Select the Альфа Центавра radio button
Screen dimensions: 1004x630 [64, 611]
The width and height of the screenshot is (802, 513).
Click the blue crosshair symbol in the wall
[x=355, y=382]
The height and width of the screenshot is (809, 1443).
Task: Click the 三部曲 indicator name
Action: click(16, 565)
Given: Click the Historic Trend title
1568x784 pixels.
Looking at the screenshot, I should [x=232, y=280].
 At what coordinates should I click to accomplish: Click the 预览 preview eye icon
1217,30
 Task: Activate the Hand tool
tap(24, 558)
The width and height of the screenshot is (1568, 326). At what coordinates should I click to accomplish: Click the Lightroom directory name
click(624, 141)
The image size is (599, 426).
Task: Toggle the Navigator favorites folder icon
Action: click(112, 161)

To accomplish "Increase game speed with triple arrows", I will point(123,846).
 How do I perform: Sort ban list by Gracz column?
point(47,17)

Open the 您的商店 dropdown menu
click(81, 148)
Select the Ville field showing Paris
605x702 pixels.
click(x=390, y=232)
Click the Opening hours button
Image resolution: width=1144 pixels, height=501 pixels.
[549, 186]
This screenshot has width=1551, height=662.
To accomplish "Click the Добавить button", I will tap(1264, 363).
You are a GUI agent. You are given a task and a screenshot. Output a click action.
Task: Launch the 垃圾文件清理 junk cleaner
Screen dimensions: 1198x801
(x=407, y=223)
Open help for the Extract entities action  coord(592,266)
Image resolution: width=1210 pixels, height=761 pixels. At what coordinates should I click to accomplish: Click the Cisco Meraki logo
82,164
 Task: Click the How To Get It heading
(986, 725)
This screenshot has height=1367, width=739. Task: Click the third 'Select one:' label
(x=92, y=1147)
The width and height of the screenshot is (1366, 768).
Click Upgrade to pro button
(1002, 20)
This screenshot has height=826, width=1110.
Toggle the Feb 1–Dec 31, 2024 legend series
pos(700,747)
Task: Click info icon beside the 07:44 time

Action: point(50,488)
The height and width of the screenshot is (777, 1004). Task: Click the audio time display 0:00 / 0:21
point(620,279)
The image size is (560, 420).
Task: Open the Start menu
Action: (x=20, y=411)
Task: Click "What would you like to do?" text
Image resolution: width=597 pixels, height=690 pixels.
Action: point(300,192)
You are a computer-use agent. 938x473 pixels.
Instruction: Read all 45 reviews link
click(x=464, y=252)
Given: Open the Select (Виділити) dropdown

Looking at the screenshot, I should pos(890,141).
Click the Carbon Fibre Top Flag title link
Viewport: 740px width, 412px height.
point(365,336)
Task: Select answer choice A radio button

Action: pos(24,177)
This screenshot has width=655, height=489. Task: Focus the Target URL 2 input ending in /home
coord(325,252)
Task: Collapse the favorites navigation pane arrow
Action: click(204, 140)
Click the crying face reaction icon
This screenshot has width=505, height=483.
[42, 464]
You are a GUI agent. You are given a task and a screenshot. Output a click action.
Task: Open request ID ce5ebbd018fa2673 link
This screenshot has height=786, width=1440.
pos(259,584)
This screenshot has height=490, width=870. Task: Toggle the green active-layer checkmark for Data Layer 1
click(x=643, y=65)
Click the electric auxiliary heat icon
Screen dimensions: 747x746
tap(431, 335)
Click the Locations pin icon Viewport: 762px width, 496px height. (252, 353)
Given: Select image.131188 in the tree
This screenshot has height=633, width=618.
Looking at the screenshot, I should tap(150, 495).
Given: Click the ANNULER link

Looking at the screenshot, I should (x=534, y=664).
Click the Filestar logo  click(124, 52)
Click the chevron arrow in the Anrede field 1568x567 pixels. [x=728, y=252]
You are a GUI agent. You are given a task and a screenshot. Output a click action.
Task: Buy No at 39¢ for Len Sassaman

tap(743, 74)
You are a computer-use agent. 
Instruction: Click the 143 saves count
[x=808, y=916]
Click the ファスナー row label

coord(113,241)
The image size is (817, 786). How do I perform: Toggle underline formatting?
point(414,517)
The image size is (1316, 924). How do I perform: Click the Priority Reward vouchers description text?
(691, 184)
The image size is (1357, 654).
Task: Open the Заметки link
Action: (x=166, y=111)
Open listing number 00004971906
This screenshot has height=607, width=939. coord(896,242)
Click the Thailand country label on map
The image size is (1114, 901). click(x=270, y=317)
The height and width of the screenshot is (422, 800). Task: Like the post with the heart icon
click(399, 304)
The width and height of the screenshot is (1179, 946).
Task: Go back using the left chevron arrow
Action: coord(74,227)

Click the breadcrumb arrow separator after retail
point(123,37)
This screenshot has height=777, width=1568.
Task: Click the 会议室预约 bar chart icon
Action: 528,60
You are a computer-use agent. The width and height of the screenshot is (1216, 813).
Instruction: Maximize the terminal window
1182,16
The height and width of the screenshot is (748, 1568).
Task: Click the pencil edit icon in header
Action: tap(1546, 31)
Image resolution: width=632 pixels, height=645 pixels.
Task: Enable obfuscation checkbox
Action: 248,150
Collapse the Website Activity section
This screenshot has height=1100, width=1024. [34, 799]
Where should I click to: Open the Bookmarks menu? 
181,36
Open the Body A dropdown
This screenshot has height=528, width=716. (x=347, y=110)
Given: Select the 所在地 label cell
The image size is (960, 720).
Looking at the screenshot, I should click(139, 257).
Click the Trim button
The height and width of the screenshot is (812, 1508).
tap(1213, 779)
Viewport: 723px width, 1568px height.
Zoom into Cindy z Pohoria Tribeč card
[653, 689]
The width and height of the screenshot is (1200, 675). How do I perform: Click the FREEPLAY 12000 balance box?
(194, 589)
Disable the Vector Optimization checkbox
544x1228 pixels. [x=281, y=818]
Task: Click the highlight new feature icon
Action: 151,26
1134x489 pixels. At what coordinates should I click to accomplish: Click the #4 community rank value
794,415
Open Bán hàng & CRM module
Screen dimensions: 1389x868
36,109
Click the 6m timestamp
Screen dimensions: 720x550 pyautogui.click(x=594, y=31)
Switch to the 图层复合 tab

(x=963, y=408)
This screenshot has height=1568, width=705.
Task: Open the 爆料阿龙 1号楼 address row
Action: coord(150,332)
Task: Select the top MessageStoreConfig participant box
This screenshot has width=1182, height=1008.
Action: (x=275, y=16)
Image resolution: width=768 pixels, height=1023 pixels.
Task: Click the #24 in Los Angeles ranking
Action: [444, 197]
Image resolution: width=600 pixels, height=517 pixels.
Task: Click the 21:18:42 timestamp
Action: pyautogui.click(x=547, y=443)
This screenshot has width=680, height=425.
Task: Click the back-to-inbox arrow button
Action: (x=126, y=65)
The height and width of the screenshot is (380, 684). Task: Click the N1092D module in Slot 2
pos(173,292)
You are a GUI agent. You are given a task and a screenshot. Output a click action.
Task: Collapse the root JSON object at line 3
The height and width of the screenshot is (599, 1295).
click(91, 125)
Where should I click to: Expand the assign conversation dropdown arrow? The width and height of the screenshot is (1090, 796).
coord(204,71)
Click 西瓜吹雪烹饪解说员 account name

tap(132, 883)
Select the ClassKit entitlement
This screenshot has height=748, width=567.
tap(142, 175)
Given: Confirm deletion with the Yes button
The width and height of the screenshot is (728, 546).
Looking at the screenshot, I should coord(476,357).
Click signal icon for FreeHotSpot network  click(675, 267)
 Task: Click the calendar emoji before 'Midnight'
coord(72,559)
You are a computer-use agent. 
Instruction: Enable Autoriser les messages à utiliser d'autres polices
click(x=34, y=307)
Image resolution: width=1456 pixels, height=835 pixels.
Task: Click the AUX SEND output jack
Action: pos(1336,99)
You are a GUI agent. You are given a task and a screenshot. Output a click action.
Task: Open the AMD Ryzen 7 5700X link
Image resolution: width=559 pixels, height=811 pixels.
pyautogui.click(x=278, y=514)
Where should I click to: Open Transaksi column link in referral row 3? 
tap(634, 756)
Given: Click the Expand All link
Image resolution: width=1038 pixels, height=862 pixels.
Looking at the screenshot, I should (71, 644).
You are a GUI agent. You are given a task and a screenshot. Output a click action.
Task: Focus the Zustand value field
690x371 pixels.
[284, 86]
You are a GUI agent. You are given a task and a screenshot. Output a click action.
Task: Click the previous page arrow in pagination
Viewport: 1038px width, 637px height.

------------------------------

#### Task directions
Tally each line in the data that holds the word "computer"; write only the total.

#### Exercise output
4